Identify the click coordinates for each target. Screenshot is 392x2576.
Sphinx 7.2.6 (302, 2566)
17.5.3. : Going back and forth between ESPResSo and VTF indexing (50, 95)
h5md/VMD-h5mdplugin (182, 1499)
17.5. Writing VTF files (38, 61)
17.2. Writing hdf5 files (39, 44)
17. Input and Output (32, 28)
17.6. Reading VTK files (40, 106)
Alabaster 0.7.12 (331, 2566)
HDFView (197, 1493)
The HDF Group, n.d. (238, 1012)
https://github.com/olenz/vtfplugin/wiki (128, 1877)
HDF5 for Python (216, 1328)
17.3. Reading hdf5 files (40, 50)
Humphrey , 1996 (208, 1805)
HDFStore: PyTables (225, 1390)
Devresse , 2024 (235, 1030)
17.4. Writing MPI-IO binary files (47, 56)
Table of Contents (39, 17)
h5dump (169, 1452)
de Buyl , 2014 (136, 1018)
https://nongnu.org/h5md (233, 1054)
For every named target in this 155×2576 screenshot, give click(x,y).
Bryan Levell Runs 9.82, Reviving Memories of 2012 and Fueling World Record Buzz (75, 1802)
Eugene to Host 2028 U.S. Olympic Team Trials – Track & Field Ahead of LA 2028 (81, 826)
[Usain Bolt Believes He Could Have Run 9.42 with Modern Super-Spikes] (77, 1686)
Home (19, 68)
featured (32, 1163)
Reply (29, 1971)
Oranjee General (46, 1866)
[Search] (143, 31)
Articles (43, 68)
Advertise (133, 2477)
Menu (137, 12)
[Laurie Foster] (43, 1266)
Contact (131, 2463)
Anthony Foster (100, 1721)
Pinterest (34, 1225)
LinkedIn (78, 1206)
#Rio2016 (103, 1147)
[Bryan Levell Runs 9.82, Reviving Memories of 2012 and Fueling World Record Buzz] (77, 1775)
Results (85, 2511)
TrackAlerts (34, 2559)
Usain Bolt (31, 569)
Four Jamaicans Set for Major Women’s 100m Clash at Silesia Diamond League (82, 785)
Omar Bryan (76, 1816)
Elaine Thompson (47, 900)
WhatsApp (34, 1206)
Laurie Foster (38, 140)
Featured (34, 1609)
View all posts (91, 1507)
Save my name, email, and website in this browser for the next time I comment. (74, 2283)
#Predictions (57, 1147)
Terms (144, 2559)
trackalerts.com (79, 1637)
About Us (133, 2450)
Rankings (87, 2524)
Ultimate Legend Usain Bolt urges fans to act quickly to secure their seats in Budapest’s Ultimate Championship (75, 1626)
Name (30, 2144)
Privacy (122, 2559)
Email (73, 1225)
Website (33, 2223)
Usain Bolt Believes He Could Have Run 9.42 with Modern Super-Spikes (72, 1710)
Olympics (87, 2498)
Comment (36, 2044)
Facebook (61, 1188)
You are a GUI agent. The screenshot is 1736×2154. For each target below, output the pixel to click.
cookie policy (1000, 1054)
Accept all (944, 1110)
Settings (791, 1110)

#####

**YOUR OBJECTIVE:**
Going back to the entries above, set down exactly the lines that begin at the one with "17.4. Writing MPI-IO binary files (47, 56)" and end at the one with "Eugene to Host", both included, and nothing else.

**RESPONSE:**
17.4. Writing MPI-IO binary files (47, 56)
Table of Contents (39, 17)
h5dump (169, 1452)
de Buyl , 2014 (136, 1018)
https://nongnu.org/h5md (233, 1054)
For every named target in this 155×2576 screenshot, give click(x,y).
Bryan Levell Runs 9.82, Reviving Memories of 2012 and Fueling World Record Buzz (75, 1802)
Eugene to Host 2028 U.S. Olympic Team Trials – Track & Field Ahead of LA 2028 (81, 826)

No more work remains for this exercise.